Definition
Customer journey maps are visual representations that illustrate the steps or stages that customers go through when interacting with a product, service, or organization. They are commonly used in design thinking and innovation to help teams understand the needs, emotions, and pain points of customers at each touchpoint along the journey.
By creating a customer journey map, teams can identify opportunities to improve the customer experience and develop solutions that address customer needs and pain points.
Benefits
Journey maps help teams gain a deep understanding of how customers perceive their experience, including their emotional states, motivations, and pain points. This understanding can help teams design solutions that address customer needs and create a more satisfying experience.
Journey maps can facilitate collaboration among team members and stakeholders, helping to align everyone around a shared understanding of the customer experience. They can also be used to communicate findings and insights to others, such as executives or external partners.
Journey maps can help teams identify specific areas where the customer experience could be improved. By focusing on these areas, teams can develop solutions that have the greatest impact on the customer experience.
Journey maps can help teams prioritize design opportunities and focus on those that have the greatest potential to improve the customer experience.
Customer Journey Map
- Focus: Tracks the specific steps a customer goes through when interacting with a product, service, or brand.

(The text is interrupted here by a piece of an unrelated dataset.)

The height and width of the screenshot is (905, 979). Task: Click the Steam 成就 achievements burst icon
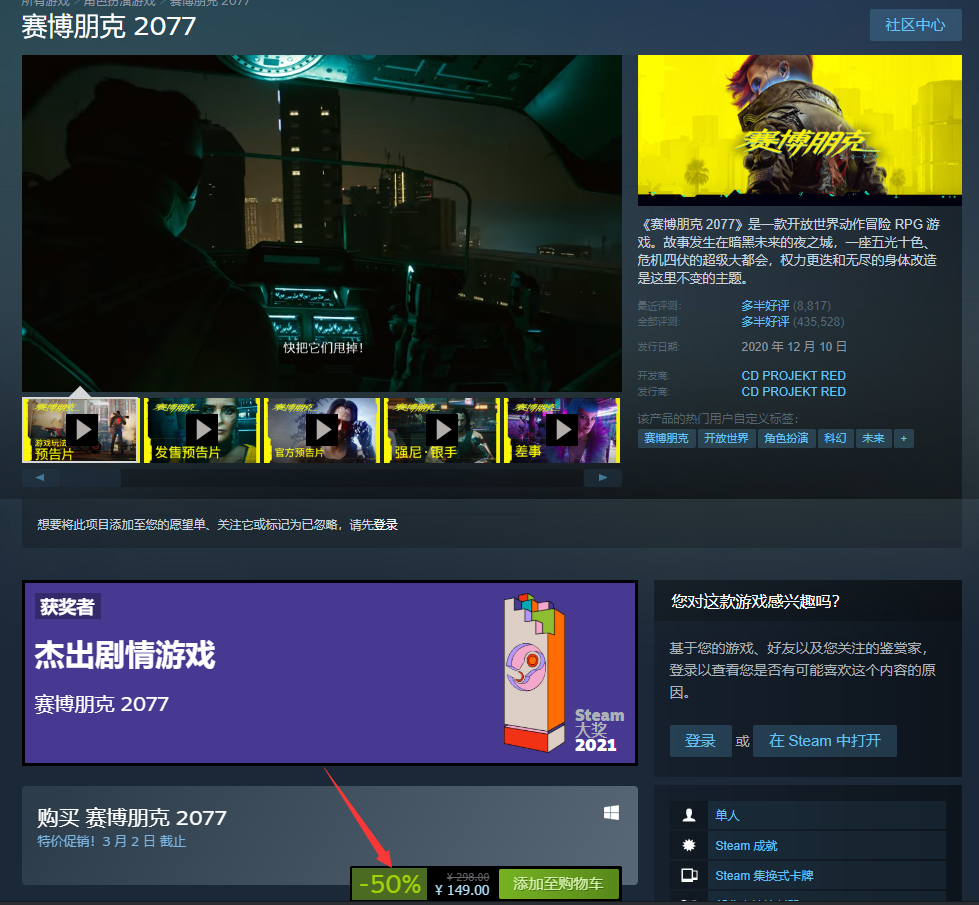(x=688, y=845)
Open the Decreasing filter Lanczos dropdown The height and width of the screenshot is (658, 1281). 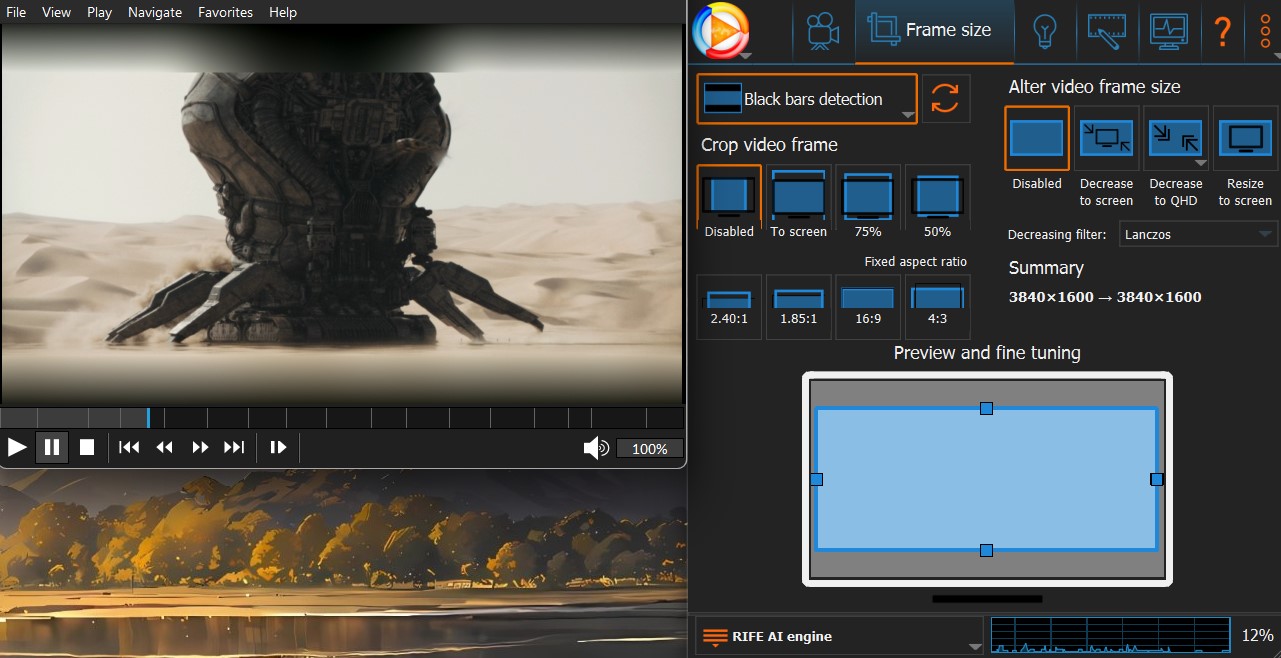(1198, 234)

- Objective: Visualizes the customer's interaction over time with a focus on touchpoints, pain points, and emotions during the engagement with a particular service or product.
- Elements: Typically includes stages (awareness, consideration, purchase, retention), channels (online, in-person), and customer actions or emotions at each touchpoint.
- When Used: Ideal for understanding the user's experience with a specific product or service to improve usability, customer satisfaction, and engagement.
- Example Use Case: A company maps out the journey of a customer booking a flight, from researching flights to checking in at the airport.
Experience Map
- Focus: Provides a broader and more holistic view of the overall experience a person has, beyond just interactions with a specific product or service.
- Objective: Illustrates how a person experiences their life or a certain aspect of it, taking into account personal context, goals, and behaviors that may or may not directly relate to your service or product.
- Elements: It maps out activities, thoughts, emotions, goals, and touchpoints across multiple channels and over time.
- When Used: Helpful for understanding user behavior and needs on a broader level, often used to inspire innovation by seeing the bigger picture of how various aspects of life connect.
- Example Use Case: Mapping out the overall experience of someone going through an educational program, from applying to graduating and job-hunting, capturing their needs, emotions, and struggles along the way.
User Map
- Focus: Focuses on identifying and categorizing different types of users based on demographics, behaviors, needs, and motivations.
- Objective: To create user personas that can help teams understand different segments of their audience, and how each type of user may have different goals or interact with the product in different ways.
- Elements: Typically includes user demographics, behaviors, goals, pain points, and the tasks they aim to accomplish with a product or service.
- When Used: Used in the early design or development phase to define target users and ensure the product is tailored to meet the specific needs of different user types.
- Example Use Case: A software company creates a user map to distinguish between different personas—such as tech-savvy users vs. first-time users—to tailor their product and communication strategy accordingly.